Pasó ya un año, pero todavía no se va la ansiedad por las noches. Sigo teniendo miedo de escuchar la alerta sísmica. Antes, cuando temblaba, tomaba las cosas con relativa calma. Hoy no. Hoy me afecta, me pongo a llorar, me siento mal. Hoy ya tengo un plan de evacuación en casa y en el trabajo. Y lo más importante, me tomo en serio los simulacros y la prevención. El 19s fue el evento que cambió mi vida adulta para siempre. No solo me dejó un estrés postraumático fuerte, sino que me hizo redescubrir la fuerza de mi generación y con ello, algo de esperanza. Sin duda, no volvimos a ser los mismos.

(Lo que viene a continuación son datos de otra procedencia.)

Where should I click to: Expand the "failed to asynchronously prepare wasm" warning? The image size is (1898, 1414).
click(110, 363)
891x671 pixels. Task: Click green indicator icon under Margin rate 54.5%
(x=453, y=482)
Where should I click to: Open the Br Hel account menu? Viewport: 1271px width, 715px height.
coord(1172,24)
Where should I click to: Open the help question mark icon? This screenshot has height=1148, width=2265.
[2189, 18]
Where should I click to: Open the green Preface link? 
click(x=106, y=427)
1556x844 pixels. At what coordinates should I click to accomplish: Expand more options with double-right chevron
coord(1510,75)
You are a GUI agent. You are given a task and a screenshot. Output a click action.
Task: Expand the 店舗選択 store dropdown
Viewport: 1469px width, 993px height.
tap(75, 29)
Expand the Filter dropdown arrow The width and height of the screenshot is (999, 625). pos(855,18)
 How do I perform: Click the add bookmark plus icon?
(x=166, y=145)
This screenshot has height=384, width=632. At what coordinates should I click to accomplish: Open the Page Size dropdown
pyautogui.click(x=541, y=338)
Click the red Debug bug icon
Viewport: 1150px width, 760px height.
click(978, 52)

Siempre me han gustado los sismos. Me gusta sentirme pequeña en el planeta en el que vivimos. Me gusta la ciencia, me gusta ver a la naturaleza ser. Pero, ese martes, creí en el azar, en la buena suerte, en la chiripa y hasta en lo espiritual. Una hora antes estuve en varios puntos: un hospital cuyas paredes se quebraron, una farmacia donde la casa de al lado se derrumbó, una calle donde varios edificios se colapsaron o quedaron a punto de caer y a la una de la tarde tenía una cita para una entrevista en un café de Galerías Coapa. La entrevistada me canceló a las 12:45. Desistí de quedarme en la zona y regresé a casa. A la una y diez yo estaba en el elevador. Me aventé a la cama, envié un mensaje, y todo empezó. Piso 7, imposible bajar. Mis lámparas se rompieron, mis macetas cayeron, varios de mis platos se despostillaron, pero mis paredes no soltaron ni un poco de polvo de yeso, ni una pequeña fisura. Vivo en un edificio más o menos nuevo que fue bien construido, por suerte.
Por suerte, la entrevistada me canceló para recoger a su hija que se enfermó. Por suerte, adelantaron mi cita en el sótano del hospital, para que no se atrasara tanto con el simulacro de la mañana. Por suerte, pasé antes a la farmacia. Por suerte, una amiga no dio clases ese día. Por suerte, varios estamos vivos. Lo que siento al pensar en ese día es coraje porque muchos no tuvieron “suerte”. No se le puede llamar de otra manera al azar de estar en edificios mal construidos, sin salidas de emergencia, sin estudios de suelo, con corruptelas y negligencias como cimientos. Me parece injusto y terriblemente irritante que nuestro destino como ciudad ese día se dividió entre buena y mala suerte, como si no hubiera podido evitarse.